**GOAL**
Reproduce the following material verbatim, line for line.

**DATA TO PROCESS**

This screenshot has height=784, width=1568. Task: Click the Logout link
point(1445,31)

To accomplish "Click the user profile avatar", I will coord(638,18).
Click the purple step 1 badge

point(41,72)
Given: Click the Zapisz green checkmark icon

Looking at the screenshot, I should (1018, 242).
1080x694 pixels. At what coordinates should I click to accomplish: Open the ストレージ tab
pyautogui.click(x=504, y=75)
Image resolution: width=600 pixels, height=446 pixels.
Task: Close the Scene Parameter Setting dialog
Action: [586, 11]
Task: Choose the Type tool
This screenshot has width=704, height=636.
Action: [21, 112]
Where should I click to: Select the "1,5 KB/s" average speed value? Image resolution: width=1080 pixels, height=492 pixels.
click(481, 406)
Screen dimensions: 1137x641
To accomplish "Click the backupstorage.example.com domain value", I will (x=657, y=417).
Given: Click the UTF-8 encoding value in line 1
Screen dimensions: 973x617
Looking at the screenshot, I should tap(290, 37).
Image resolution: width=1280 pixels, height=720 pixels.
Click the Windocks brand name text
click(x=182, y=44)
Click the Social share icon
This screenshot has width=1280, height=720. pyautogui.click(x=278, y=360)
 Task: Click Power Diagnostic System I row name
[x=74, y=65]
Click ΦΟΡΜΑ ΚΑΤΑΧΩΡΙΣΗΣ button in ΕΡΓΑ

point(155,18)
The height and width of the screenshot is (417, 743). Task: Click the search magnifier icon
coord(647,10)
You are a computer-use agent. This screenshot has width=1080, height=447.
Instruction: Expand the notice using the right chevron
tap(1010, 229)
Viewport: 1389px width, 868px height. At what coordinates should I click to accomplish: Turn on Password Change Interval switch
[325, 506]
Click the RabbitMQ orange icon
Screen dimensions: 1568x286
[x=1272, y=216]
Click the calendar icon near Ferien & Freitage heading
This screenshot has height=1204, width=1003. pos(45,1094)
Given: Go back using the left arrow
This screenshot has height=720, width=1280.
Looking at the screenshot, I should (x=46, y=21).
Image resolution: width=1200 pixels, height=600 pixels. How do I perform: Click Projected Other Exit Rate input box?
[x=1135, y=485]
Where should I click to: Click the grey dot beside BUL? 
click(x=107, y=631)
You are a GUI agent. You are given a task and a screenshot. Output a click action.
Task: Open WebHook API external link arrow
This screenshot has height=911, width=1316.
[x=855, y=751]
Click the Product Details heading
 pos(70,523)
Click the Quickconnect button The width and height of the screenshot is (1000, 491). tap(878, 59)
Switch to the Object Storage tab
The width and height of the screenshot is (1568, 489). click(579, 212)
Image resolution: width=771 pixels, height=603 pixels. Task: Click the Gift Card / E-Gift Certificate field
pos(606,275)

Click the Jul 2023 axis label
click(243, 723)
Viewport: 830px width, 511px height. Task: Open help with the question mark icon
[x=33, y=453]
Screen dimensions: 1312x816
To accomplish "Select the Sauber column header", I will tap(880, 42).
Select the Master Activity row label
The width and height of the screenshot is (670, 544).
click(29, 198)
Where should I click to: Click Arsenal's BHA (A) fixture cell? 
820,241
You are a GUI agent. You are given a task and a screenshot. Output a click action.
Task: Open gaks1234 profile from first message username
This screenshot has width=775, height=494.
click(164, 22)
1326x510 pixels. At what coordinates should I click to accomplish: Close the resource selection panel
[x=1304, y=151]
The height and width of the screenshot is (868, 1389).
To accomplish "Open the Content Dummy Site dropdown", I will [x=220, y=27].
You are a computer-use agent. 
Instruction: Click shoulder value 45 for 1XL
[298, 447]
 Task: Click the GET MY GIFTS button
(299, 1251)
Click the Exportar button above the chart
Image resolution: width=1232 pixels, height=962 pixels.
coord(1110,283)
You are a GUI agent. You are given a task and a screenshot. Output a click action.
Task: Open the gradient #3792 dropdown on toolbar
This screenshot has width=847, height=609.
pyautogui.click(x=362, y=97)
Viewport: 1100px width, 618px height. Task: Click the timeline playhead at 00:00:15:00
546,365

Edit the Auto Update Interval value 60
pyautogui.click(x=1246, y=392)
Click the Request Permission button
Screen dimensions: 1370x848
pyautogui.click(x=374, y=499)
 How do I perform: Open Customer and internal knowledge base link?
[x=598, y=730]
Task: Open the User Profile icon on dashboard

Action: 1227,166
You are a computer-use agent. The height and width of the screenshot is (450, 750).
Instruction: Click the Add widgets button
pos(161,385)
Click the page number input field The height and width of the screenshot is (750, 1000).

**WRITTEN SOLUTION**
This screenshot has height=784, width=1568. Task: Click the Logout link
point(1445,31)

To accomplish "Click the user profile avatar", I will coord(638,18).
Click the purple step 1 badge

point(41,72)
Given: Click the Zapisz green checkmark icon

Looking at the screenshot, I should (1018, 242).
1080x694 pixels. At what coordinates should I click to accomplish: Open the ストレージ tab
pyautogui.click(x=504, y=75)
Image resolution: width=600 pixels, height=446 pixels.
Task: Close the Scene Parameter Setting dialog
Action: [586, 11]
Task: Choose the Type tool
This screenshot has width=704, height=636.
Action: [21, 112]
Where should I click to: Select the "1,5 KB/s" average speed value? Image resolution: width=1080 pixels, height=492 pixels.
click(481, 406)
Screen dimensions: 1137x641
To accomplish "Click the backupstorage.example.com domain value", I will (x=657, y=417).
Given: Click the UTF-8 encoding value in line 1
Screen dimensions: 973x617
Looking at the screenshot, I should tap(290, 37).
Image resolution: width=1280 pixels, height=720 pixels.
Click the Windocks brand name text
click(x=182, y=44)
Click the Social share icon
This screenshot has width=1280, height=720. pyautogui.click(x=278, y=360)
 Task: Click Power Diagnostic System I row name
[x=74, y=65]
Click ΦΟΡΜΑ ΚΑΤΑΧΩΡΙΣΗΣ button in ΕΡΓΑ

point(155,18)
The height and width of the screenshot is (417, 743). Task: Click the search magnifier icon
coord(647,10)
You are a computer-use agent. This screenshot has width=1080, height=447.
Instruction: Expand the notice using the right chevron
tap(1010, 229)
Viewport: 1389px width, 868px height. At what coordinates should I click to accomplish: Turn on Password Change Interval switch
[325, 506]
Click the RabbitMQ orange icon
Screen dimensions: 1568x286
[x=1272, y=216]
Click the calendar icon near Ferien & Freitage heading
This screenshot has height=1204, width=1003. pos(45,1094)
Given: Go back using the left arrow
This screenshot has height=720, width=1280.
Looking at the screenshot, I should (x=46, y=21).
Image resolution: width=1200 pixels, height=600 pixels. How do I perform: Click Projected Other Exit Rate input box?
[x=1135, y=485]
Where should I click to: Click the grey dot beside BUL? 
click(x=107, y=631)
You are a GUI agent. You are given a task and a screenshot. Output a click action.
Task: Open WebHook API external link arrow
This screenshot has height=911, width=1316.
[x=855, y=751]
Click the Product Details heading
 pos(70,523)
Click the Quickconnect button The width and height of the screenshot is (1000, 491). tap(878, 59)
Switch to the Object Storage tab
The width and height of the screenshot is (1568, 489). click(579, 212)
Image resolution: width=771 pixels, height=603 pixels. Task: Click the Gift Card / E-Gift Certificate field
pos(606,275)

Click the Jul 2023 axis label
click(243, 723)
Viewport: 830px width, 511px height. Task: Open help with the question mark icon
[x=33, y=453]
Screen dimensions: 1312x816
To accomplish "Select the Sauber column header", I will tap(880, 42).
Select the Master Activity row label
The width and height of the screenshot is (670, 544).
click(29, 198)
Where should I click to: Click Arsenal's BHA (A) fixture cell? 
820,241
You are a GUI agent. You are given a task and a screenshot. Output a click action.
Task: Open gaks1234 profile from first message username
This screenshot has width=775, height=494.
click(164, 22)
1326x510 pixels. At what coordinates should I click to accomplish: Close the resource selection panel
[x=1304, y=151]
The height and width of the screenshot is (868, 1389).
To accomplish "Open the Content Dummy Site dropdown", I will [x=220, y=27].
You are a computer-use agent. 
Instruction: Click shoulder value 45 for 1XL
[298, 447]
 Task: Click the GET MY GIFTS button
(299, 1251)
Click the Exportar button above the chart
Image resolution: width=1232 pixels, height=962 pixels.
coord(1110,283)
You are a GUI agent. You are given a task and a screenshot. Output a click action.
Task: Open the gradient #3792 dropdown on toolbar
This screenshot has width=847, height=609.
pyautogui.click(x=362, y=97)
Viewport: 1100px width, 618px height. Task: Click the timeline playhead at 00:00:15:00
546,365

Edit the Auto Update Interval value 60
pyautogui.click(x=1246, y=392)
Click the Request Permission button
Screen dimensions: 1370x848
pyautogui.click(x=374, y=499)
 How do I perform: Open Customer and internal knowledge base link?
[x=598, y=730]
Task: Open the User Profile icon on dashboard

Action: 1227,166
You are a computer-use agent. The height and width of the screenshot is (450, 750).
Instruction: Click the Add widgets button
pos(161,385)
Click the page number input field The height and width of the screenshot is (750, 1000).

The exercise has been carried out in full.